Streaming Docs, Terms, TermVectors

2009-05-30 Thread Grant Ingersoll
Anyone have any thoughts on what is involved with streaming lots of  
results out of Solr?


For instance, if I wanted to get something like 1M docs out of Solr  
(or more) via *:* query, how can I tractably do this?  Likewise, if I  
wanted to return all the terms in the index or all the Term Vectors.


Obviously, it is impossible to load all of these things into memory  
and then create a response, so I was wondering if anyone had any ideas  
on how to stream them.


Thanks,
Grant


Re: Streaming Docs, Terms, TermVectors

2009-05-30 Thread Dietrich Featherston
I was actually curious about the same thing.  Perhaps an endpoint  
reference could be passed in the request where the documents can be  
sent asynchronously, such as a jms topic.

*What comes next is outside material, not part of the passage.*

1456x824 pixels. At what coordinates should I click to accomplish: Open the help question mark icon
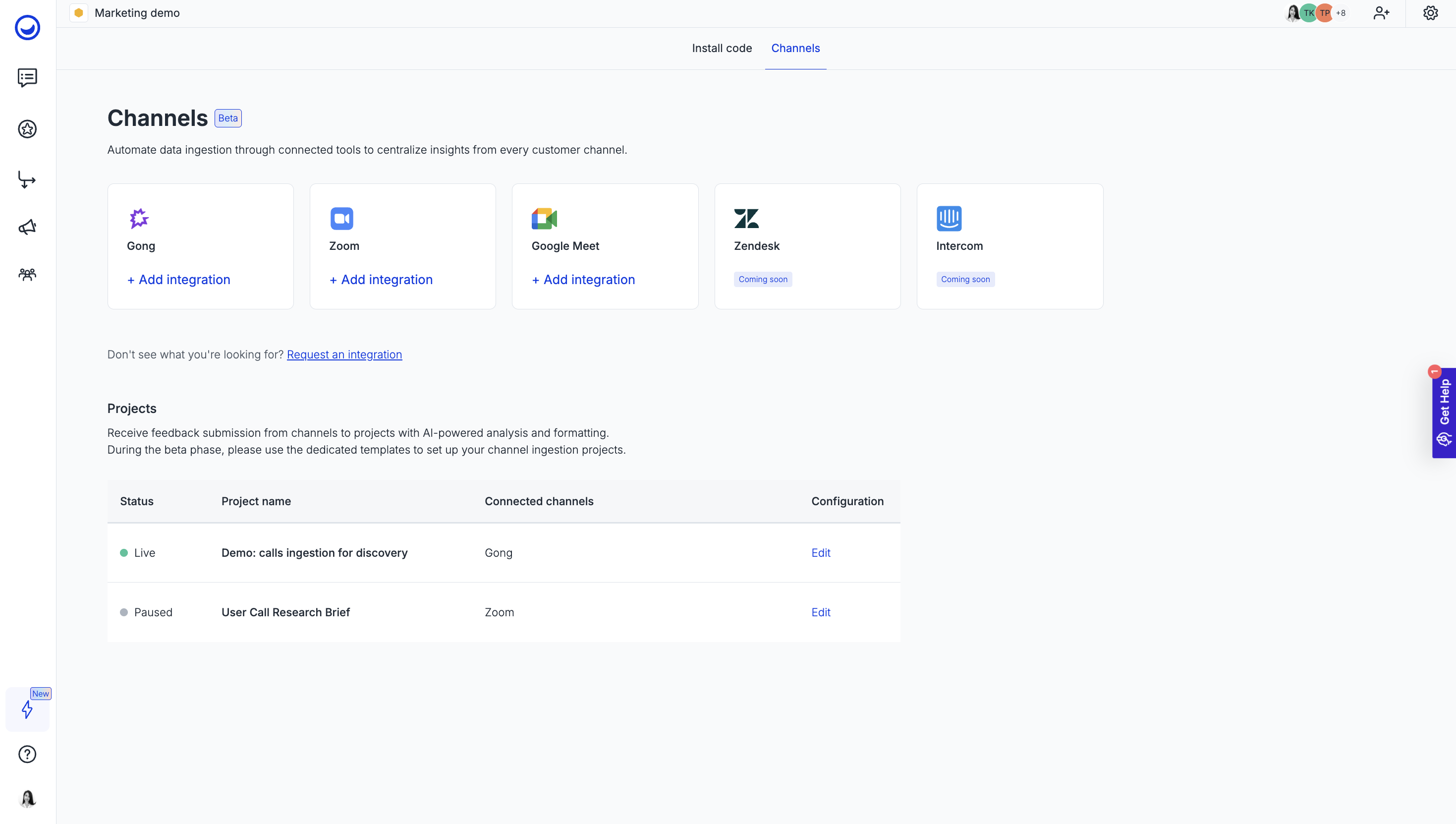[x=27, y=755]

solr/query?q=*:*epr=/my/topiceprtype=jms

Then we would need to consider how to break up the response, how to  
cancel a running query, etc.


Is this along the lines of what you're looking for?  I would be  
interested in looking at how the request/response contract changes and  
what types of endpoint references would be supported.


Thanks,
D





On May 30, 2009, at 12:45 PM, Grant Ingersoll gsing...@apache.org  
wrote:


Anyone have any thoughts on what is involved with streaming lots of  
results out of Solr?


For instance, if I wanted to get something like 1M docs out of Solr  
(or more) via *:* query, how can I tractably do this?  Likewise, if  
I wanted to return all the terms in the index or all the Term Vectors.

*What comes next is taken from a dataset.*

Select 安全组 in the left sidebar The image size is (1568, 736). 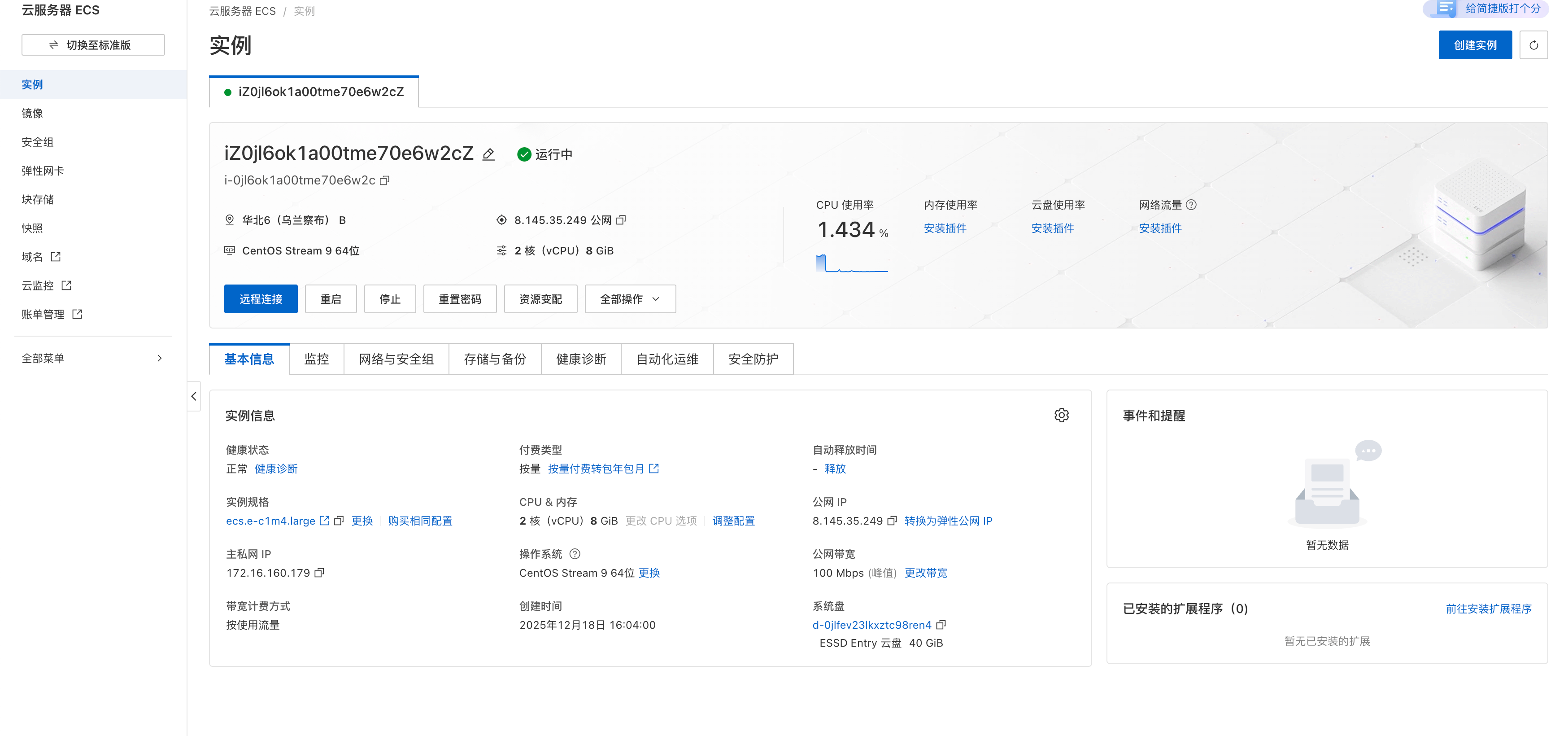(x=38, y=142)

Obviously, it is impossible to load all of these things into memory  
and then create a response, so I was wondering if anyone had any  
ideas on how to stream them.


Thanks,
Grant


Re: Streaming Docs, Terms, TermVectors

2009-05-30 Thread Kaktu Chakarabati
For a streaming-like solution, it is possible infact to have a working
buffer in-memory that emits chunks on an http connection which is kept alive
by the server until the full response has been sent.
This is quite similar for example to how video streaming protocols which can
operate on top of HTTP work ( cf. a more general discussion on
http://ajaxpatterns.org/HTTP_Streaming#In_A_Blink ).
Another (non-mutually exclusive) possibility is to introduce a novel binary
format for the transmission of such data ( i.e a new wt=.. type ) over
http (or any other comm. protocol) so that data can be more effectively
compressed and made to better fit into memory.
One such format which has been widely circulating and already has many open
source projects implementing it is Adobe's AMF (
http://osflash.org/documentation/amf ). It is however a proprietary format
so i'm not sure whether it is incorporable under apache foundation terms.

-Chak


On Sat, May 30, 2009 at 9:58 AM, Dietrich Featherston 
d...@dfeatherston.comwrote:

 I was actually curious about the same thing.  Perhaps an endpoint reference
 could be passed in the request where the documents can be sent
 asynchronously, such as a jms topic.

 solr/query?q=*:*epr=/my/topiceprtype=jms

 Then we would need to consider how to break up the response, how to cancel
 a running query, etc.

 Is this along the lines of what you're looking for?  I would be interested
 in looking at how the request/response contract changes and what types of
 endpoint references would be supported.

 Thanks,
 D






 On May 30, 2009, at 12:45 PM, Grant Ingersoll gsing...@apache.org wrote:

  Anyone have any thoughts on what is involved with streaming lots of
 results out of Solr?

 For instance, if I wanted to get something like 1M docs out of Solr (or
 more) via *:* query, how can I tractably do this?  Likewise, if I wanted to
 return all the terms in the index or all the Term Vectors.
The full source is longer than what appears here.